- _Data_
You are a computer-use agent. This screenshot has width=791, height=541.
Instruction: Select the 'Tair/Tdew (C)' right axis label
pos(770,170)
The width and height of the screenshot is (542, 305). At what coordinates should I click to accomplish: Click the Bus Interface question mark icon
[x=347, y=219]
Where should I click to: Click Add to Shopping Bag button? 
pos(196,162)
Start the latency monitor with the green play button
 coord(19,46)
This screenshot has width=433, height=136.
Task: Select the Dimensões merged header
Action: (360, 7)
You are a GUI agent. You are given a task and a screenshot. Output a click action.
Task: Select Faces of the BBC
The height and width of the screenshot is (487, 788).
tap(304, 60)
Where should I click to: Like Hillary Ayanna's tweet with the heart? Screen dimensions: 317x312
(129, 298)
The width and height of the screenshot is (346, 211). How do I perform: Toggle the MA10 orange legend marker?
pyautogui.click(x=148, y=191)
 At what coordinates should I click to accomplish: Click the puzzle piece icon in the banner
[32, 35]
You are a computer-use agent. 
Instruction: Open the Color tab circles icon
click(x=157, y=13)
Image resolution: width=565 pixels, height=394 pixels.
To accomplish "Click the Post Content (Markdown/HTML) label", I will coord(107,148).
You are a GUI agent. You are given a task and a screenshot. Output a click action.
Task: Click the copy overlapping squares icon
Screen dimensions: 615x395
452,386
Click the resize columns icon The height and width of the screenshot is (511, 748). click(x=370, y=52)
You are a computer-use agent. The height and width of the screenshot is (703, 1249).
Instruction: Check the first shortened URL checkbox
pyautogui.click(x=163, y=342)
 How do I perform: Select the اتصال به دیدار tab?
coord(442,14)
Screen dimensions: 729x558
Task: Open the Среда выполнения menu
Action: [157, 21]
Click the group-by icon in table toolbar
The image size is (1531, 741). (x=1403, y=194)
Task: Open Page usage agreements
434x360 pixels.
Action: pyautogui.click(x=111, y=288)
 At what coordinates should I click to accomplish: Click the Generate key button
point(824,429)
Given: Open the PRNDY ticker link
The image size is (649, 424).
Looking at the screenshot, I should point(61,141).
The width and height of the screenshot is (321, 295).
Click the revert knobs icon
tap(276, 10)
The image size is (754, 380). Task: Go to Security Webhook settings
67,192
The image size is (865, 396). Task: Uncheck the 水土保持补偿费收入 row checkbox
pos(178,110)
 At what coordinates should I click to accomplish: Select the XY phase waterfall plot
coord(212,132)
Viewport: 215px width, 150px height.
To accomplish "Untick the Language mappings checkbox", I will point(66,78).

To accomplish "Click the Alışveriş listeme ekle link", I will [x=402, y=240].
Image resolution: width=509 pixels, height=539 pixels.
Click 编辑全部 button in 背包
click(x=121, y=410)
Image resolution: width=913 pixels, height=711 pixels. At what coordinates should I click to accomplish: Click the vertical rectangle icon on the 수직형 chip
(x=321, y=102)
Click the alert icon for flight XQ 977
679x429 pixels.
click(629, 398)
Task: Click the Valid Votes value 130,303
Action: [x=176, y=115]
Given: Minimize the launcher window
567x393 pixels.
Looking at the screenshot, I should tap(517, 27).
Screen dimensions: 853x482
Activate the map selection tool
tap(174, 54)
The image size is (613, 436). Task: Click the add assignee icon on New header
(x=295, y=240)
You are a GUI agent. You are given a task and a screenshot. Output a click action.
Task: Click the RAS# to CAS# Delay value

- _Requirement_
Return, word for word, the lines of the data above from the line with "Instruction: Open the Color tab circles icon" through the line with "Click the resize", inclusive.

- _Task output_
Instruction: Open the Color tab circles icon
click(x=157, y=13)
Image resolution: width=565 pixels, height=394 pixels.
To accomplish "Click the Post Content (Markdown/HTML) label", I will coord(107,148).
You are a GUI agent. You are given a task and a screenshot. Output a click action.
Task: Click the copy overlapping squares icon
Screen dimensions: 615x395
452,386
Click the resize columns icon The height and width of the screenshot is (511, 748). click(x=370, y=52)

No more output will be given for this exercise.